■ **Exercise objective**
Give back the records in their entirety, exactly.

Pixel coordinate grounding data
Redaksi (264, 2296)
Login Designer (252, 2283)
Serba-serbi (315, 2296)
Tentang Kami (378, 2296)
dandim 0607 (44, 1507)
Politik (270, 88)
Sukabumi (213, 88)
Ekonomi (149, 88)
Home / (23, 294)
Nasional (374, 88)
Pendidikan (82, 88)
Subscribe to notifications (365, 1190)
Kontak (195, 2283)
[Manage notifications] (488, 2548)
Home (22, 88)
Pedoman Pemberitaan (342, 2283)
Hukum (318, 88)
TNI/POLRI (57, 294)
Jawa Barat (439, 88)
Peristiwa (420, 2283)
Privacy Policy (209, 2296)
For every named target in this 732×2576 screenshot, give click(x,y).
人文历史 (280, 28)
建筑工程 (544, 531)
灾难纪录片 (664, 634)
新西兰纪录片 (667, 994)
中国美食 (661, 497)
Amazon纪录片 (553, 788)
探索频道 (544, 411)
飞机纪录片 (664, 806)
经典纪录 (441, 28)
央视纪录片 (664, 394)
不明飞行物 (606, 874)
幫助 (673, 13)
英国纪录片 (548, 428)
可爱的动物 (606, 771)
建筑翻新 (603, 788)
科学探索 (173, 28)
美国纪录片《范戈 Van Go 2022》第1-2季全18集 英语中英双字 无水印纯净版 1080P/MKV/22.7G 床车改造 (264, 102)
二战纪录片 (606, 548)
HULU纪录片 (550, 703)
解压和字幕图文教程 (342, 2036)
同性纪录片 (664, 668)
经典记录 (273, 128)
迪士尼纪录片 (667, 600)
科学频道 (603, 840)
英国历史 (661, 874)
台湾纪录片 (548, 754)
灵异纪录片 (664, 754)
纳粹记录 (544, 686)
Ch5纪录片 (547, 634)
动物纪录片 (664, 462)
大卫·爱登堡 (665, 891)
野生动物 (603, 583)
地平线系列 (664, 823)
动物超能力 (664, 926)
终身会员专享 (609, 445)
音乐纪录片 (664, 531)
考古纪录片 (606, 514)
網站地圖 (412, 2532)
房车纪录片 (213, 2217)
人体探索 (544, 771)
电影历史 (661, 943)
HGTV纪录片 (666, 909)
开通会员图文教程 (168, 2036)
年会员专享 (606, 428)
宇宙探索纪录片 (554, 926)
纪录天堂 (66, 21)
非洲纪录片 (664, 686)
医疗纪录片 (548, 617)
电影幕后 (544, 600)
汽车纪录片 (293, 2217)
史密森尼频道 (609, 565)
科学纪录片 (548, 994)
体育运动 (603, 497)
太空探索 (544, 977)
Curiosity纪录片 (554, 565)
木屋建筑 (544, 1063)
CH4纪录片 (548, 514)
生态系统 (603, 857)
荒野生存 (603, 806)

■ **Task response**
Redaksi (264, 2296)
Login Designer (252, 2283)
Serba-serbi (315, 2296)
Tentang Kami (378, 2296)
dandim 0607 (44, 1507)
Politik (270, 88)
Sukabumi (213, 88)
Ekonomi (149, 88)
Home / (23, 294)
Nasional (374, 88)
Pendidikan (82, 88)
Subscribe to notifications (365, 1190)
Kontak (195, 2283)
[Manage notifications] (488, 2548)
Home (22, 88)
Pedoman Pemberitaan (342, 2283)
Hukum (318, 88)
TNI/POLRI (57, 294)
Jawa Barat (439, 88)
Peristiwa (420, 2283)
Privacy Policy (209, 2296)
For every named target in this 732×2576 screenshot, give click(x,y).
人文历史 (280, 28)
建筑工程 (544, 531)
灾难纪录片 (664, 634)
新西兰纪录片 (667, 994)
中国美食 (661, 497)
Amazon纪录片 (553, 788)
探索频道 (544, 411)
飞机纪录片 (664, 806)
经典纪录 (441, 28)
央视纪录片 (664, 394)
不明飞行物 (606, 874)
幫助 (673, 13)
英国纪录片 (548, 428)
可爱的动物 (606, 771)
建筑翻新 (603, 788)
科学探索 (173, 28)
美国纪录片《范戈 Van Go 2022》第1-2季全18集 英语中英双字 无水印纯净版 1080P/MKV/22.7G 床车改造 (264, 102)
二战纪录片 (606, 548)
HULU纪录片 (550, 703)
解压和字幕图文教程 (342, 2036)
同性纪录片 (664, 668)
经典记录 (273, 128)
迪士尼纪录片 (667, 600)
科学频道 (603, 840)
英国历史 (661, 874)
台湾纪录片 (548, 754)
灵异纪录片 (664, 754)
纳粹记录 (544, 686)
Ch5纪录片 (547, 634)
动物纪录片 (664, 462)
大卫·爱登堡 (665, 891)
野生动物 (603, 583)
地平线系列 (664, 823)
动物超能力 (664, 926)
终身会员专享 (609, 445)
音乐纪录片 (664, 531)
考古纪录片 (606, 514)
網站地圖 (412, 2532)
房车纪录片 (213, 2217)
人体探索 (544, 771)
电影历史 (661, 943)
HGTV纪录片 (666, 909)
开通会员图文教程 (168, 2036)
年会员专享 (606, 428)
宇宙探索纪录片 (554, 926)
纪录天堂 (66, 21)
非洲纪录片 (664, 686)
医疗纪录片 (548, 617)
电影幕后 (544, 600)
汽车纪录片 (293, 2217)
史密森尼频道 (609, 565)
科学纪录片 (548, 994)
体育运动 (603, 497)
太空探索 (544, 977)
Curiosity纪录片 (554, 565)
木屋建筑 (544, 1063)
CH4纪录片 (548, 514)
生态系统 (603, 857)
荒野生存 (603, 806)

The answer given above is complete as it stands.